SKOL! Purple pride alive and well in DL for Vikings playoff run
After an amazing victory over the Saints on Sunday, Minnesota Vikings fans have been floating on purple and gold clouds all week—special events at the schools, Purple Pride celebrations at work, shoppers blitzing store shelves and clearing out Vikings jerseys, and a general feeling that all is right with the world, at least for now.
"My voice is hoarse, I've been talking about the playoffs so much," said "Barber Jon" Stone, a die-hard Vikings fan who watches the games on a big screen TV at his shop in Detroit Lakes.
The Vikings snatched victory from the jaws of defeat last week with a last-second touchdown pass, giving rise to playoff hopes that old-time Minnesota fans feel the need to tamp down.
"A lot of people have had to prep their kids," Stone said. "They're showing them all the disappointing things that have have happened in the past to get them ready."

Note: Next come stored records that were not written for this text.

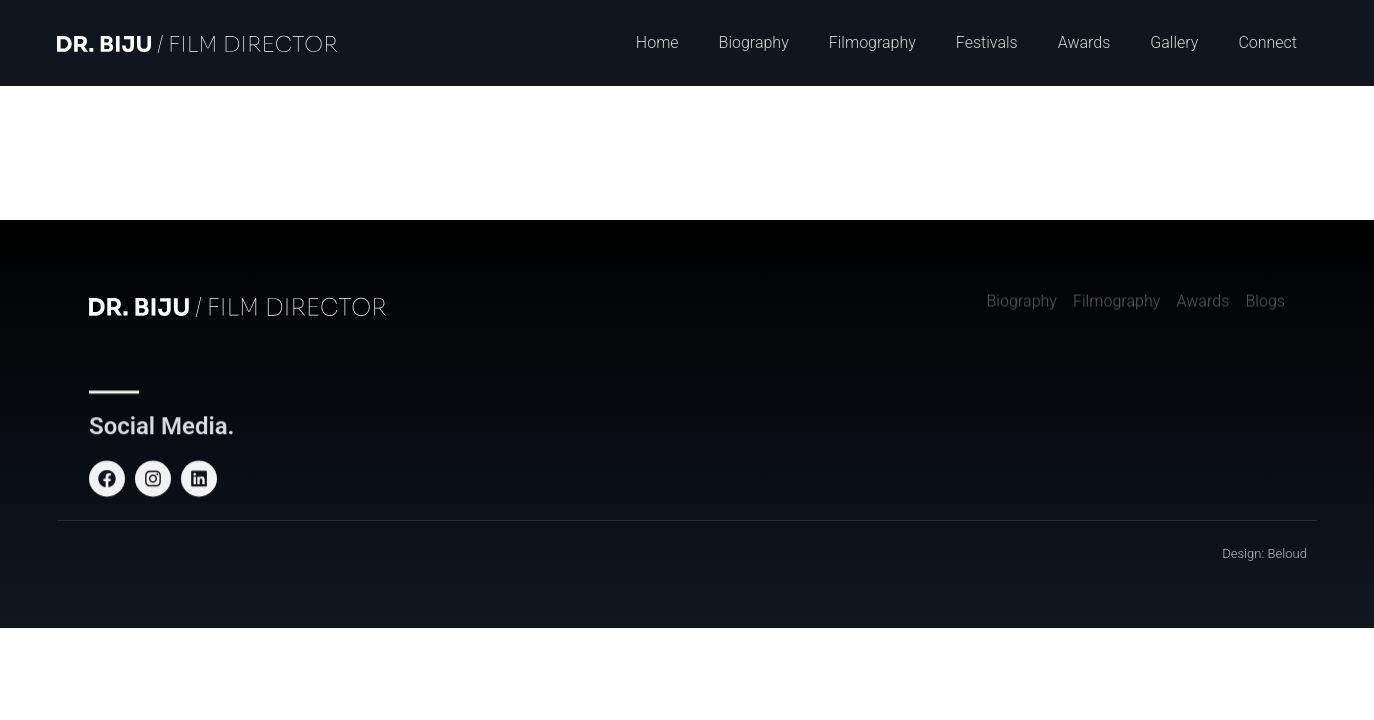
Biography (754, 42)
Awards (1084, 42)
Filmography (872, 42)
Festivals (987, 42)
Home (657, 42)
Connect (1267, 42)
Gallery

For starters, there were four trips to the Super Bowl in the 1970s, without a victory, by the "Purple People Eaters" team. There was the crushing playoff loss by a powerhouse Vikings team in 1998 to the Falcons, and the gut-punch 2009 playoff loss to New Orleans under quarterback Brett Favre. And there's lots more.
But we won't dwell on the past. Most long-time Vikings fans got over it, days ago.
Stone, for one, believes the times they are a'changin'.
"I had a feeling in my stomach towards the end of the game last week," when there was 10 seconds left in the game and it looked like the Vikings were doomed, he said. "I knew it wasn't supposed to end that way—and it didn't."
By the way, if anyone's wondering who's really responsible for the last-second touchdown pass on Sunday from Case Keenum to Stefon Diggs, they should thank Detroit Lakes Vikings fan Jim Jenson.
"At 10 second left, I got down on my knees (and prayed)," he said. "This team has worked so hard, please let something happen—they have a lot of faith on this team, I just wanted those prayers to be answered."
Jenson has been a Vikings fan since the late 1960s, when tough-man quarterback Joe Kapp led the team.
"The amazing Vikings," Jenson said. "Tarkenton was a good quarterback, and I really got into them with Moss and Carter and Culpepper—they've always been a good team, they just haven't had the breaks. But that's finally broken, the luck is finally with us."
Jenson is impressed with how the Viking players work together and always seem to pick each other up and have each others' backs. No prima donna superstar behavior here.
"The thing about this Vikings team, they play more as a team than individuals—'we are a team and we do it together,'" he said.
The Sunday evening game against the Philadelphia Eagles "will be a battle," he predicted, "But the Vikings will pull it off. My prediction is 24-14."
Area schools were awash in purple and gold on Friday. Holy Rosary Catholic School gathered all of their students in the gym to make a video cheering on the Vikings, particularly Adam Thielen who attended the school from kindergarten through third grade.
The Detroit Lakes High School also held a brief assembly in the morning, gathering in the gym to shout SKOL, filling the room with high hopes for Sunday's playoff game. Roosevelt, Rossman and the Middle School all had hallways filled with purple pride.
At Lake Park-Audubon, seventh- and eighth-grade science teacher Katie Watland was the envy of fans—she was at the Vikings-Saints game on Sunday and didn't leave early, so she got to see the "Minneapolis Miracle" finish.
"It was quite stressful, really," she said. "We were on the front row on the Saints 10 yard line. With 20 seconds left, I was sitting there with my head in my lap, but I stood up and I saw it ... it was awesome, pretty incredible."
She was at the game with her husband, Jesse, and another couple that had season tickets.
"It was pretty cool to come back and relay the story," she said.
If the Vikings manage to beat a fired-up, but wounded, Eagles team on their home turf, they will face either Jacksonville or New England in the Super Bowl in Minneapolis.
Like this Vikings team itself, Pro Bowl wide receiver Adam Thielen of Detroit Lakes has his own amazing underdog story, and has a special place in the hearts of fans.
"I used to call him "sure-hands" Thielen, but now I call him the "Explosive Adam Bomb Thielen," Jenson said with a laugh.
Area businesses celebrated with their employees throughout the week. SJE-Rhombus held a tailgating luncheon day, with pretzels and cheese dip, smoked cocktail wieners, veggies and dip and other tailgating food, said Human Resources Director Natasha Nodsle. "Everyone wore their Vikings gear and got purple and gold beads," she said. "We're prepped for Adam Thielen to bring it home for us—we're excited!"